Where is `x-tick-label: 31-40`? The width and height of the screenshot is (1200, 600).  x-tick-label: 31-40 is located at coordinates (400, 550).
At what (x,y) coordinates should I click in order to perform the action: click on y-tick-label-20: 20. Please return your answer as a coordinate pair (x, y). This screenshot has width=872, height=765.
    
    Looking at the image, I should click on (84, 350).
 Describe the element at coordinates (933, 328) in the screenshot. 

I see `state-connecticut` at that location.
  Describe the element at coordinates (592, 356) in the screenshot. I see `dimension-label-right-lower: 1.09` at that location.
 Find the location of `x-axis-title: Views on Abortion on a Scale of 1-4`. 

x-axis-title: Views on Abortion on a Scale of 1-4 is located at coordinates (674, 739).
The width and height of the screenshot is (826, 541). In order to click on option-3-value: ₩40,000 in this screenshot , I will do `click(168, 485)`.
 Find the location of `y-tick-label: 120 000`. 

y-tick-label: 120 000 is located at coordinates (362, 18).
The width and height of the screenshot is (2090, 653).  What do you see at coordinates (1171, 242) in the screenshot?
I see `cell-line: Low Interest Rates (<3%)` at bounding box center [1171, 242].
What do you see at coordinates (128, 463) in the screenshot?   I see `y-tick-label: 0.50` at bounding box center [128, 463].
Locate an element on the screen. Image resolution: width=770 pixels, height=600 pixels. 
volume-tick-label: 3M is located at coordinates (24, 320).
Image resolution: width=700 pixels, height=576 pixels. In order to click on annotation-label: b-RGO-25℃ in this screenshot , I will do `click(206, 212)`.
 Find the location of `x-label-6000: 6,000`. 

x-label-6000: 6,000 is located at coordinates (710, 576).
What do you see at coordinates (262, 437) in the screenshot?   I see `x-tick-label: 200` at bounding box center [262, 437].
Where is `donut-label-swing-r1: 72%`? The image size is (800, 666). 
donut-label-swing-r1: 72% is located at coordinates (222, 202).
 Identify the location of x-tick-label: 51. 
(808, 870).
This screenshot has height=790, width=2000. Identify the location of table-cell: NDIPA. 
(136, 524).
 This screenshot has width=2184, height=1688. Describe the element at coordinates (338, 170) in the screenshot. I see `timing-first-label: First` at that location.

-------

> _About this task_
Rewrite all the records above with "Find the location of" replaced by "Locate" wherever it occurs, leaving everything else the same.

> _Task solution_
Where is `x-tick-label: 31-40`? The width and height of the screenshot is (1200, 600).  x-tick-label: 31-40 is located at coordinates (400, 550).
At what (x,y) coordinates should I click in order to perform the action: click on y-tick-label-20: 20. Please return your answer as a coordinate pair (x, y). This screenshot has width=872, height=765.
    
    Looking at the image, I should click on (84, 350).
 Describe the element at coordinates (933, 328) in the screenshot. 

I see `state-connecticut` at that location.
  Describe the element at coordinates (592, 356) in the screenshot. I see `dimension-label-right-lower: 1.09` at that location.
 Locate `x-axis-title: Views on Abortion on a Scale of 1-4`. 

x-axis-title: Views on Abortion on a Scale of 1-4 is located at coordinates (674, 739).
The width and height of the screenshot is (826, 541). In order to click on option-3-value: ₩40,000 in this screenshot , I will do `click(168, 485)`.
 Locate `y-tick-label: 120 000`. 

y-tick-label: 120 000 is located at coordinates (362, 18).
The width and height of the screenshot is (2090, 653).  What do you see at coordinates (1171, 242) in the screenshot?
I see `cell-line: Low Interest Rates (<3%)` at bounding box center [1171, 242].
What do you see at coordinates (128, 463) in the screenshot?   I see `y-tick-label: 0.50` at bounding box center [128, 463].
Locate an element on the screen. Image resolution: width=770 pixels, height=600 pixels. 
volume-tick-label: 3M is located at coordinates (24, 320).
Image resolution: width=700 pixels, height=576 pixels. In order to click on annotation-label: b-RGO-25℃ in this screenshot , I will do `click(206, 212)`.
 Locate `x-label-6000: 6,000`. 

x-label-6000: 6,000 is located at coordinates (710, 576).
What do you see at coordinates (262, 437) in the screenshot?   I see `x-tick-label: 200` at bounding box center [262, 437].
Where is `donut-label-swing-r1: 72%`? The image size is (800, 666). 
donut-label-swing-r1: 72% is located at coordinates (222, 202).
 Identify the location of x-tick-label: 51. 
(808, 870).
This screenshot has height=790, width=2000. Identify the location of table-cell: NDIPA. 
(136, 524).
 This screenshot has width=2184, height=1688. Describe the element at coordinates (338, 170) in the screenshot. I see `timing-first-label: First` at that location.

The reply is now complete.